In case you didn’t know, January is National Train Your Dog Month. It’s actually a good idea during a month when we’re usually closed in a lot and looking for ways to beat cabin fever. I think a lot of people hear the word “training” and mental blocks go up. A lot of Greyhound people seem to think that training is a dirty word, but I disagree. I think training covers everything from learning how to do a specific job like being a service or working dog, learning obedience, learning basic house manners or learning new tricks. Training is actually good for you and your dog. It can be a great way to strengthen the bond you have with your dog.
When a new dog comes to our house, one of the first things they learn is manners at the back door. Our dogs wait until we say “okay” to go out the back door, even though there’s another door at the bottom of the steps. The reason is one of safety. I don’t want our dogs thinking they can run through any door. Even if I look out and see something wrong, I can grab them, tell them to go back to the living room or avoid having them greet guests rudely. I realize that it is not a fail safe, but it definitely helps.
After that, though, the sky is the limit. Our dogs visit nursing homes, so we do work on manners, both greeting people and other dogs, as well as the “leave it” command. If there were ever medication on the floor, I don’t want our dogs at risk. I want them to walk up to people calmly and not jump on them or jostle them. Manners are very important when you’re visiting places like hospitals and nursing homes.
What I’m thinking now, though, is that this weather has made it time to blow the dust off our “Dog Tricks For Dummies” book and stimulate our dogs’ brains a little. We’re all tired of being cooped up, and if they learn a cute trick that can impress the people at the nursing home or guests when they come over, so much the better. And if it proves to be more than we can master, there’s no harm or foul involved. It’s just a fun way for us to spend time with each other and strengthen our bond.

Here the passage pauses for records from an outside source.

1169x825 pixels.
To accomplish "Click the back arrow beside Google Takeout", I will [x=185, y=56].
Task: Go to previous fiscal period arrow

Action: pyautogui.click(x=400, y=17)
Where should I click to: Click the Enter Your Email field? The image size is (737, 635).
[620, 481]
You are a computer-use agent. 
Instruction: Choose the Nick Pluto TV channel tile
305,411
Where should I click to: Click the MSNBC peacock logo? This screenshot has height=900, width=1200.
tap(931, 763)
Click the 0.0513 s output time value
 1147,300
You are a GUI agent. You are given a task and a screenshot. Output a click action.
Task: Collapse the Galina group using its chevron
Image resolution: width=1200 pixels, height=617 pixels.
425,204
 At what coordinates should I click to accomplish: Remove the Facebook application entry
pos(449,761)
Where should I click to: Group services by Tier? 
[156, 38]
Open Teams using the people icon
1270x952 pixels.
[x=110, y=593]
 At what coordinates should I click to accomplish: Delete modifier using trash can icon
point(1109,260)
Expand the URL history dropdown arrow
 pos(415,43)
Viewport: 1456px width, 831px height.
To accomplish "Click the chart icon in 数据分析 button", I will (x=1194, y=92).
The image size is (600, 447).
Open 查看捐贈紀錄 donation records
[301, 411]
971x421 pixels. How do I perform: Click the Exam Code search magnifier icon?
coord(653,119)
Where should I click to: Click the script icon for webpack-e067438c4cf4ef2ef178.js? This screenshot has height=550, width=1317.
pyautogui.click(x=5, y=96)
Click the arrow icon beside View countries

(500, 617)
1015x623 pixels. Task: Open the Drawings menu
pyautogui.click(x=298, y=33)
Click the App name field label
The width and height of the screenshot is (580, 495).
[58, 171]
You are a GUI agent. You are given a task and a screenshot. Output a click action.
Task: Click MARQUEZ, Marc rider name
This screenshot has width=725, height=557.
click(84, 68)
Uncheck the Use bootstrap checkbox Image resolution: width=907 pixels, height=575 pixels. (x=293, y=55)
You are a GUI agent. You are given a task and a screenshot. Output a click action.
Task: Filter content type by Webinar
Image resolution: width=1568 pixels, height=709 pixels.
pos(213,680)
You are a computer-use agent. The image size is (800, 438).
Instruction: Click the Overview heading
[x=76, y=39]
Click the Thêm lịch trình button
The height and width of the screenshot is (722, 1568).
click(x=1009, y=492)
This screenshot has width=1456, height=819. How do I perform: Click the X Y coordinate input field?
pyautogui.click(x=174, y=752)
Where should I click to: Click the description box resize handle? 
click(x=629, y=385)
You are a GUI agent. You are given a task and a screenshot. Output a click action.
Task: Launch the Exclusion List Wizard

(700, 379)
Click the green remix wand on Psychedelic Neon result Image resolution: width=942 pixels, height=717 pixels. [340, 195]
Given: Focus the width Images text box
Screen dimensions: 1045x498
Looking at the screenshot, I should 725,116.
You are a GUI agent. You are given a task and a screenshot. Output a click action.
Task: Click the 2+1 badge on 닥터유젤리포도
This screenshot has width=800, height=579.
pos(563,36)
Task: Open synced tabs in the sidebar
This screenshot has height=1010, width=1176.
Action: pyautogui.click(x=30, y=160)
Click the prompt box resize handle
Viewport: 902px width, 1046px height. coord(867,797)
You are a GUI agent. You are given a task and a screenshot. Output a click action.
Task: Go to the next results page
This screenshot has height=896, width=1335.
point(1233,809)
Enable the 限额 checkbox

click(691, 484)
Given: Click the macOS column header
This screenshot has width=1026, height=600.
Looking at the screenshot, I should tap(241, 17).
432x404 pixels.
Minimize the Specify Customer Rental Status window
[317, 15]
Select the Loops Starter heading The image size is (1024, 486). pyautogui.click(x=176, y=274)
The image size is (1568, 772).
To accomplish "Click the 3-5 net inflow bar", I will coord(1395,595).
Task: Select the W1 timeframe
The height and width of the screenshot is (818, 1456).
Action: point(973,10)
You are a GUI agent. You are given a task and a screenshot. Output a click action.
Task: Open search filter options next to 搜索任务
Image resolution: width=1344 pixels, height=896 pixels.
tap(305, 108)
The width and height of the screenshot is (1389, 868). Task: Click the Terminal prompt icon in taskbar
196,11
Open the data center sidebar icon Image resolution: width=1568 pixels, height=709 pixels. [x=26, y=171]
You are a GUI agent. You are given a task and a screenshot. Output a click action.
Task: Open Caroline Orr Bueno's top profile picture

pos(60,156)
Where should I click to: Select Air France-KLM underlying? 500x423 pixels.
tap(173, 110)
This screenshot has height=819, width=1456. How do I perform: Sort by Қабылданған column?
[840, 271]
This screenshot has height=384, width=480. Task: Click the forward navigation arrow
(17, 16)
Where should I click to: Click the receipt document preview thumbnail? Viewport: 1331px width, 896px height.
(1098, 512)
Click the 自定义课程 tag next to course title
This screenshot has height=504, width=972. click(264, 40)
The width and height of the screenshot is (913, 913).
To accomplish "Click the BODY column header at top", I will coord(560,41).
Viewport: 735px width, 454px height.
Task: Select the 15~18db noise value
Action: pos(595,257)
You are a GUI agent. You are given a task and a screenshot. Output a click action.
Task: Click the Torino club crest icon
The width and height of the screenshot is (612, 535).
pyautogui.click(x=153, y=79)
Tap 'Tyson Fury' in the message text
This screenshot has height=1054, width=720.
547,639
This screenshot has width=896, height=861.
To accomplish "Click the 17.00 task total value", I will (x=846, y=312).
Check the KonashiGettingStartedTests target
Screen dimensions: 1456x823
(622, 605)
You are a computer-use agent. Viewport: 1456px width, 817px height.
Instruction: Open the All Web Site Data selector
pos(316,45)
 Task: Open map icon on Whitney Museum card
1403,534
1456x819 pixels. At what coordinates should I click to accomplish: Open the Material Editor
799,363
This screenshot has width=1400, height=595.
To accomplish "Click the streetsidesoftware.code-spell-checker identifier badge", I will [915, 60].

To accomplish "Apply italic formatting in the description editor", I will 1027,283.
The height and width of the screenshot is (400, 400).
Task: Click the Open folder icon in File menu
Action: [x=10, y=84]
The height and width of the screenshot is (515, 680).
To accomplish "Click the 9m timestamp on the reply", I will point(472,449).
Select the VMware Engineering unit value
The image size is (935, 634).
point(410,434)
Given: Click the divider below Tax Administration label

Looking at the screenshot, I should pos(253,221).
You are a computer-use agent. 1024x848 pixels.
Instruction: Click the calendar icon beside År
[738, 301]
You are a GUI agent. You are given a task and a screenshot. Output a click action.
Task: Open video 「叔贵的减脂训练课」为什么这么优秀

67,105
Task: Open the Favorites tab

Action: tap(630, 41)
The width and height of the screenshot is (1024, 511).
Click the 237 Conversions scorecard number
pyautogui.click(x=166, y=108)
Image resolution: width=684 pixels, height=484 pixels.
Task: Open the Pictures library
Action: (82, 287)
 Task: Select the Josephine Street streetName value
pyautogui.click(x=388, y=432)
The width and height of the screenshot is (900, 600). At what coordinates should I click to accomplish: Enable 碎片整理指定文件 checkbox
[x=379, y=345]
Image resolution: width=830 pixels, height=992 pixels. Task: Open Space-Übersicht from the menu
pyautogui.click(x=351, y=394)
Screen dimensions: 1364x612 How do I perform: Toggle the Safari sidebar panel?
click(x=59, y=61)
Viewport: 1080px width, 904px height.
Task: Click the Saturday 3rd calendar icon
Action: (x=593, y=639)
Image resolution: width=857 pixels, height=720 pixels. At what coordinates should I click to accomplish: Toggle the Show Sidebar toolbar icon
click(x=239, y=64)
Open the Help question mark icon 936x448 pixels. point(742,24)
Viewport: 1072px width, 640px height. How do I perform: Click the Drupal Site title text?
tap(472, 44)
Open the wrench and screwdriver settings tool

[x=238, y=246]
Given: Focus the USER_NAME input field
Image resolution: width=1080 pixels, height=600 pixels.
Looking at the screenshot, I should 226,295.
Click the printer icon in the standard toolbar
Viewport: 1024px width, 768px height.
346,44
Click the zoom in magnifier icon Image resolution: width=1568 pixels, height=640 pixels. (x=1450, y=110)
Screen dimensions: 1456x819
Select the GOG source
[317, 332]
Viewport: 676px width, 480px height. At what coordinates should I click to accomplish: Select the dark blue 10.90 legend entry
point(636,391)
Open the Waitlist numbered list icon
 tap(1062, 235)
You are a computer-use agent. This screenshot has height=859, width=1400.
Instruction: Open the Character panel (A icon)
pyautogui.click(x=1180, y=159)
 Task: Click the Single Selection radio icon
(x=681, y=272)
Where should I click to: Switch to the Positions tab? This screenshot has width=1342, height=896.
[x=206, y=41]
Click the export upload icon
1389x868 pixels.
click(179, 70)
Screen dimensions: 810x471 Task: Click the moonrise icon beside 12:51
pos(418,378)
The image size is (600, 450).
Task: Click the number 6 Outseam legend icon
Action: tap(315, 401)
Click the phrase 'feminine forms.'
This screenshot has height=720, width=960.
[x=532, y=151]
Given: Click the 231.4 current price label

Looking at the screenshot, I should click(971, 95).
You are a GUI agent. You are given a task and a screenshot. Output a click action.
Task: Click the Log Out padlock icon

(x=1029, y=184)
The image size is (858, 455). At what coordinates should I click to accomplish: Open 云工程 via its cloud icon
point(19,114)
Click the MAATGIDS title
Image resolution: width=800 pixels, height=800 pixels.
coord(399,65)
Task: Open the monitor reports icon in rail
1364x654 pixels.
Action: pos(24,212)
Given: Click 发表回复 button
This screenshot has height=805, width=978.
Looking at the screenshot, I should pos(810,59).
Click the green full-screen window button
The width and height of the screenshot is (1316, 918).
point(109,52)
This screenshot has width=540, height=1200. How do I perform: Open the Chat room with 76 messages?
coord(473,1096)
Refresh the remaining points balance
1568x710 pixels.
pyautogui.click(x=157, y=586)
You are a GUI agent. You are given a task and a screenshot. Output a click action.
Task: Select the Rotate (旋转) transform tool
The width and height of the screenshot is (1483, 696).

I haven’t decided for sure what trick I should try to teach Flattery, yet, though. She started to learn “on it” and “take a bow” but we never polished it up. I may start there and then see if we can move onto something showier. I’ve seen a few tricks that I think are cute, but I’m not sure if we can master them. I think working on it will be good for both of us, because I’m still trying to figure out how Flattery’s brain works. If you have treats that are too good, she turns into a treat mugging zombie and if they’re not good enough, then she’s not motivated.
If you have some suggestions for us, feel free to leave them in the comments. I can’t promise great things, but I recognize that as a younger dog, she needs some extra stimulation and the truth is that I need it, too. If you’re working on teaching your dog something this month, we’d love to hear what it is.